---------- EXTRACT
The output lists all the resources that will be created by kops, and also saves the state in the bucket. At this point, our cluster has not yet been created, so we need to run the update command to reconcile the cluster state with our desired state stored in the bucket:
kops update cluster --name mycluster.k8.mydomain.com --yes --admin
After a successfull execution you shoud see something similar:
I0805 19:21:18.864775 420833 update_cluster.go:326] Exporting kubeconfig for cluster
kOps has set your kubectl context to mycluster.k8.mydomain.com
Cluster is starting. It should be ready in a few minutes.
Oops, DNS controller is crashing:
Once the cluster is created, I noticed something weird: The API server was unreachable through kubectl
. Normally, after a kops installation, the kube context is configured and the communication with the API server should be possible. I checked the DNS entries and noticed right away that there was no DNS records for the public api server load balancer. As we saw before, kops creates a load balancer with the following DNS pattern api.{cluster_domain}. However, I did not find any DNS entry for api.mycluster.k8.mydomain.com, and this seemed to be a very early misfortune. The first idea I got was to create manually an entry that points to the load balancer ip address. In this way, I should be able to hit the cluster using kubectl
and figure out what was going on. Taking a look at the pods in the kube-system
namespace I saw that:
dns-controller-7dbdbc467f-zg2x7 0/1 CrashLoopBackOff 10 (20s ago) 28m
The DNS controller, which is a kops component responsible for creating DNS records for both the internal and public API server when the cluster is created and for updating them in case there is a change, was crashing. I checked the logs of the dns-controller and discussed the issue with the kops dev team, and we came to the conclusion that this was a bug that needed to be fixed. After digging into kops source code, I was able to find where the pain point was, and submitted a fix to the project which was accepted by the kops team. For details, you can checkout the issue description here: https://github.com/kubernetes/kops/issues/13441 and the PR with the fix: https://github.com/kubernetes/kops/pull/13443
Luckily now, if you are using versions > 1.23.0 (which is recommended), you will not encounter this issue. No need to thank me, you are welcome.
--------------------
WHAT THIS TASK INVOLVES » For each statement about the kops cluster text, answer yes or no on whether the text agrees, and quote the words from the text that decide it. 1. The DNS controller creates DNS records only for the public API server. 2. The kops team accepted the submitted fix. 3. Someone using a version above 1.23.0 will still run into this issue. The data that comes after this text has no role in what is asked here.
---------- RECORDED INFORMATION
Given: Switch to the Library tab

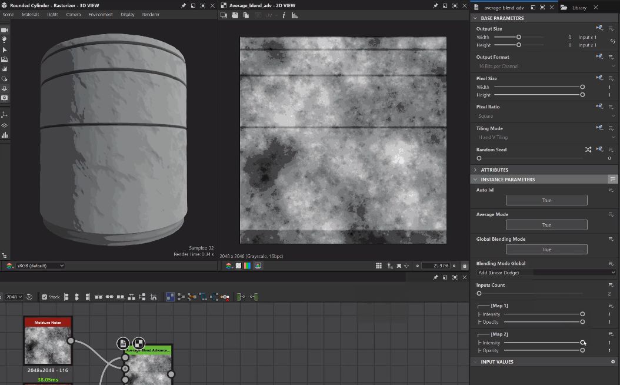Looking at the screenshot, I should pyautogui.click(x=578, y=8).
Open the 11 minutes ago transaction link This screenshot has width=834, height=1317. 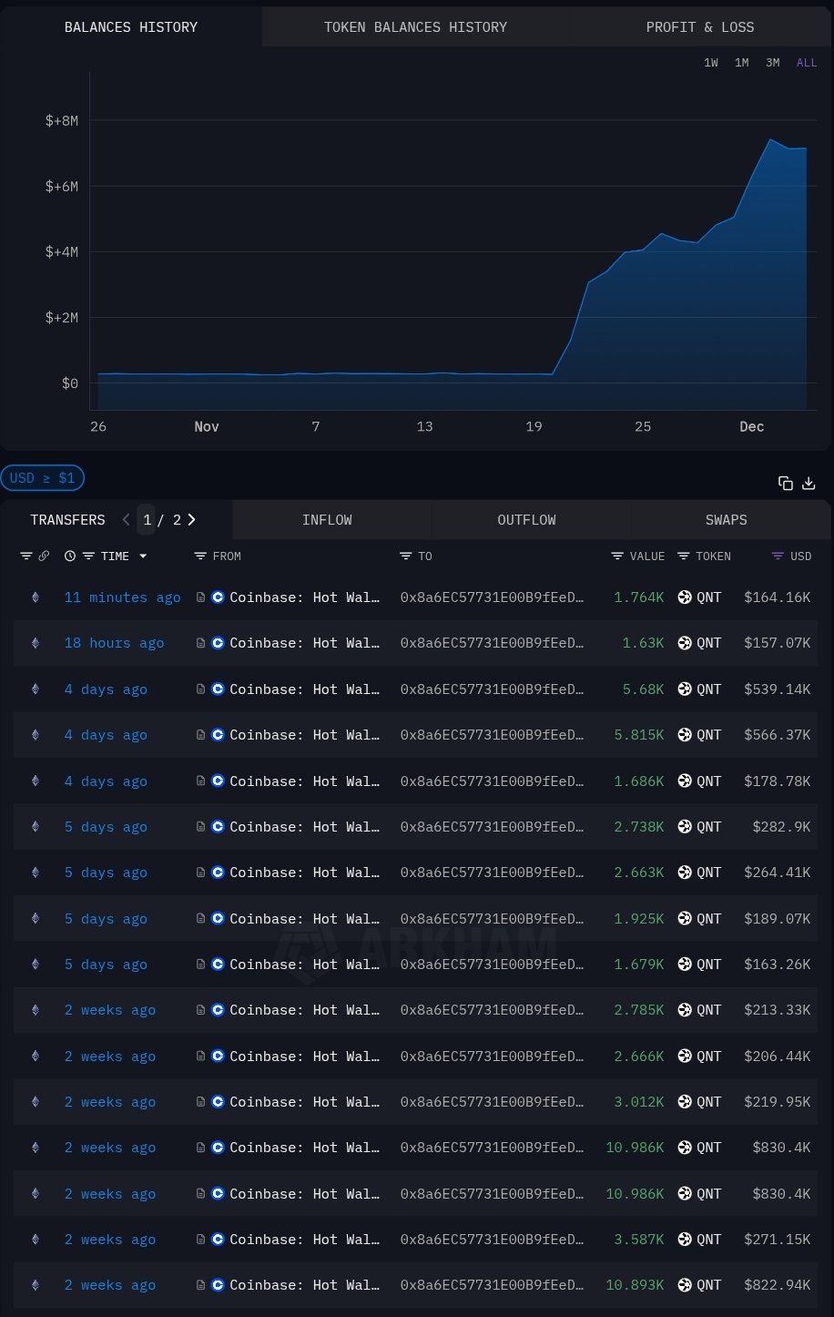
--------------------
EXERCISE OUTPUT »
1. No: "responsible for creating DNS records for both the internal and public API server"
2. Yes: "submitted a fix to the project which was accepted by the kops team"
3. No: "if you are using versions > 1.23.0 (which is recommended), you will not encounter this issue"